Onde se fala de Brel e de velhice

Anda o Causidicus a publicar as letras de várias das canções do Jacques Brel, de quem tanto gosto. A ele se devem , na minha opinião, algumas composições geniais. A minha preferida, que já aqui transcrevi, é "Voir un ami pleurer". Ocupa um lugar especial também na lista das minhas preferências o "Ne me quitte pas", que, confesso, evito ouvir; como um amigo há dias me dizia, nessa canção ele canta coisas demasiado verdadeiras para serem suportáveis.
Podia-se dizer isso também de uma outra, "Les vieux", carregada de verdades cruas mas simultaneamente ternas e inevitáveis. Lembro-me deste cru e certeiro retrato do final da vida ao terminar o dia de aniversário de uma pessoa de cuja família já não sou, e que está doente.

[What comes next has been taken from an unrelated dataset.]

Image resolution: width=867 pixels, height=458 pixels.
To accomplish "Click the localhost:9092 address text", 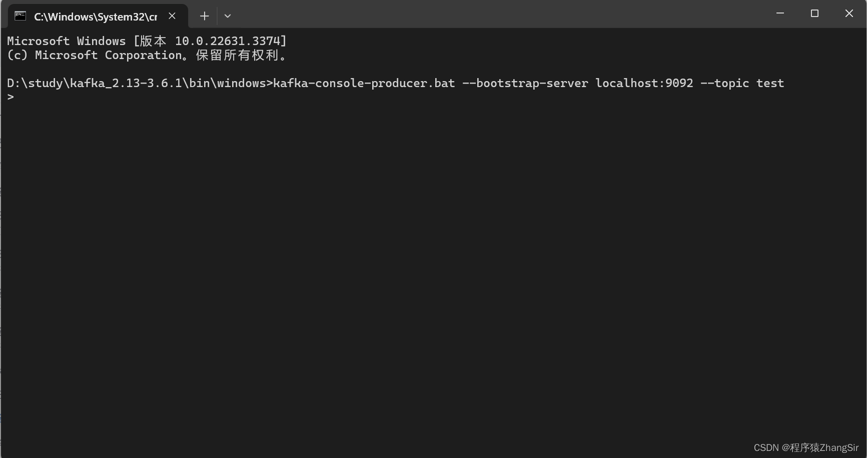I will [644, 83].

Les vieux ne parlent plus ou alors seulement parfois du bout des yeux
Même riches ils sont pauvres, ils n'ont plus d'illusions et n'ont qu'un cœur pour deux
Chez eux ça sent le thym, le propre, la lavande et le verbe d'antan
Que l'on vive à Paris on vit tous en province quand on vit trop longtemps
Est-ce d'avoir trop ri que leur voix se lézarde quand ils parlent d'hier
Et d'avoir trop pleuré que des larmes encore leur perlent aux paupières
Et s'ils tremblent un peu est-ce de voir vieillir la pendule d'argent
Qui ronronne au salon, qui dit oui qui dit non, qui dit : je vous attends

Les vieux ne rêvent plus, leurs livres s'ensommeillent, leurs pianos sont fermés
Le petit chat est mort, le muscat du dimanche ne les fait plus chanter
Les vieux ne bougent plus leurs gestes ont trop de rides leur monde est trop petit
Du lit à la fenêtre, puis du lit au fauteuil et puis du lit au lit
Et s'ils sortent encore bras dessus bras dessous tout habillés de raide
C'est pour suivre au soleil l'enterrement d'un plus vieux, l'enterrement d'une plus laide
Et le temps d'un sanglot, oublier toute une heure la pendule d'argent
Qui ronronne au salon, qui dit oui qui dit non, et puis qui les attend

Les vieux ne meurent pas, ils s'endorment un jour et dorment trop longtemps
Ils se tiennent par la main, ils ont peur de se perdre et se perdent pourtant
Et l'autre reste là, le meilleur ou le pire, le doux ou le sévère
Cela n'importe pas, celui des deux qui reste se retrouve en enfer
Vous le verrez peut-être, vous la verrez parfois en pluie et en chagrin
Traverser le présent en s'excusant déjà de n'être pas plus loin
Et fuir devant vous une dernière fois la pendule d'argent
Qui ronronne au salon, qui dit oui qui dit non, qui leur dit : je t'attends
Qui ronronne au salon, qui dit oui qui dit non et puis qui nous attend.